In the meantime, I figured I would post a few links to some key documents, studies and analyses that might prove useful for those of you trying to figure out just what all of this means.
First, the current talks evolved out of the Bali Action Plan, which came out of last year’s meeting in Indonesia. The UN climate folks also have produced a nice summary of international proposals that are currently on the table. Given that there isn’t much else to go on at present, this document is likely to be key in Poznan.
Perhaps poking fun at hard-line skeptics who claim climate change is a vast left-wing conspiracy, the Global Canopy Programme has released The Little REDD Book as a guide to negotiations over deforestation, which accounts for some 20 percent of global emissions.

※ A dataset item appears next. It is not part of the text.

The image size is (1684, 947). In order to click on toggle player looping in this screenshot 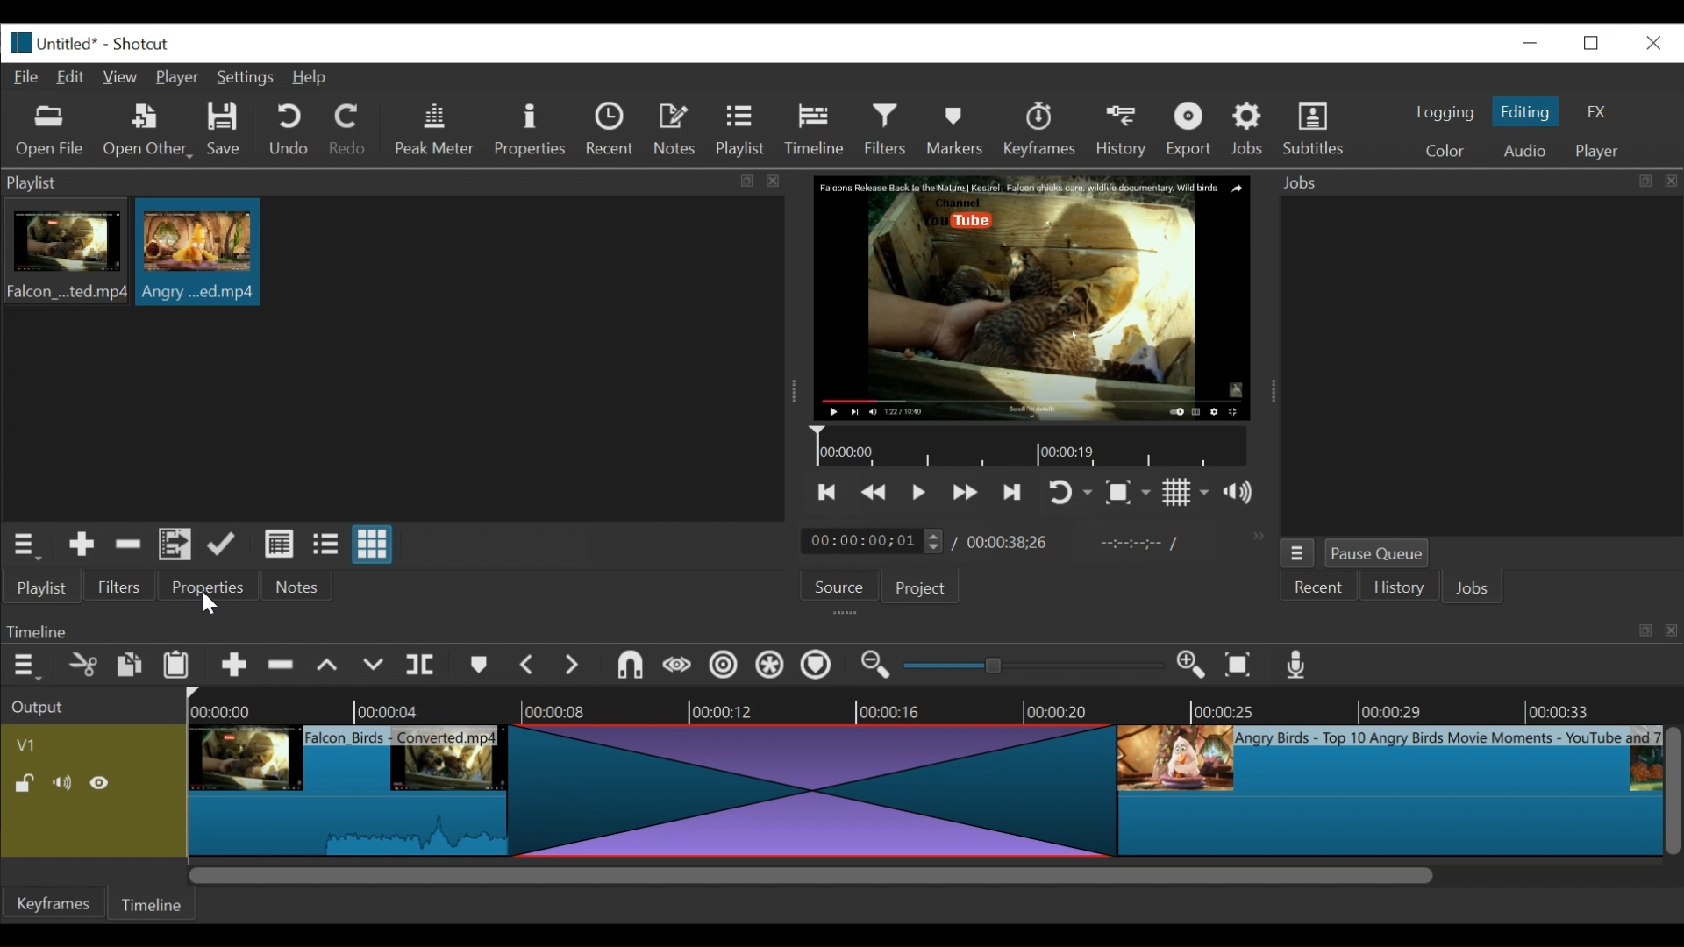, I will do `click(1070, 494)`.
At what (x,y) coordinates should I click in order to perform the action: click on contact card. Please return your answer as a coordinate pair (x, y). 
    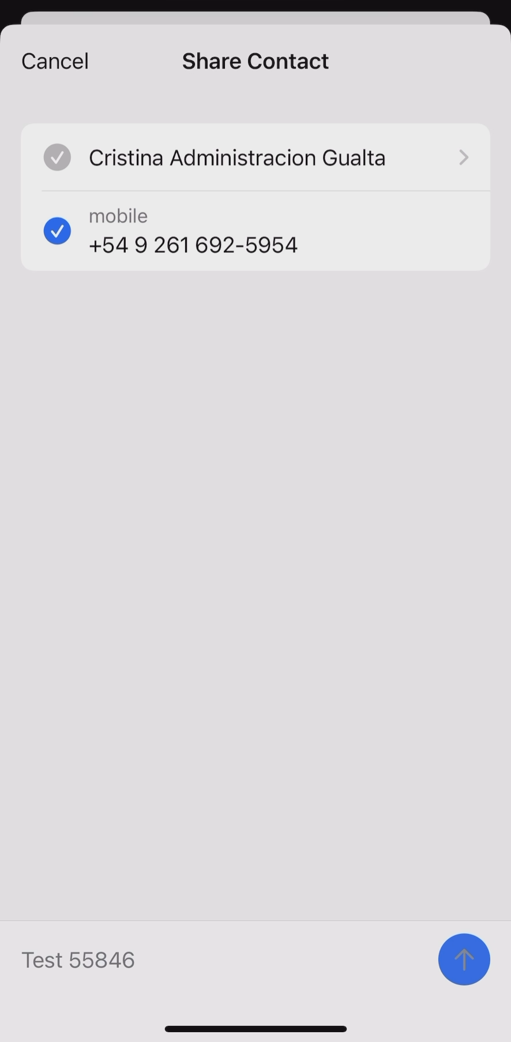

REDD stands for Reducing Emissions from Deforestation and Degredation. Its inclusion in the talks was a major breakthrough in Bali, led by many tropical countries who see an opportunity to cash in on conservation.
More broadly, the discussions to date are largely framed around how to create a single global cap-and-trade program for greenhouse gases, like the European system established under Kyoto Protocol. The problem is that developing nations – the largest source of new emissions going forward – are legitimately worried that emissions caps would curb their efforts to escape poverty. Rich countries are willing to let that commitment slide in the early years and put money (amount to be decided…) on the table to coax them into the system.
But that begs the question: What can be expected of developing nations today? Countries like China, India and Brazil might be willing to adopt a suite of carbon policies that, say, promote clean energy. Or perhaps they would be willing to set require stricter environmental standards for various heavy industries. Both ideas are hot right now, although the United States and others are looking for ways to ensure that the resulting emissions reductions are, to use the UN lingo, “measurable, reportable and verifiable.” The Pew Center on Global Climate Change reviews these and other issues on its website.
And I’ll finish with a study posted last week by the Harvard Project on International Agreements. This document looks at four different architectures – only one of which is a global cap-and-trade system. Two other options include carbon taxes, widely applied at the national level, and a portfolio of treaties that tackle various problems one at a time. The fourth is based on linkages among separate cap-and-trade systems that are gradually popping up around the globe, a ground-up process that the Harvard folks believe is already under way.
The latter two scenarios might well serve as an optimistic assessment of what might happen if the pessimists – who believe that global warming is too big, too difficult and too complex to address in a single treaty – are right.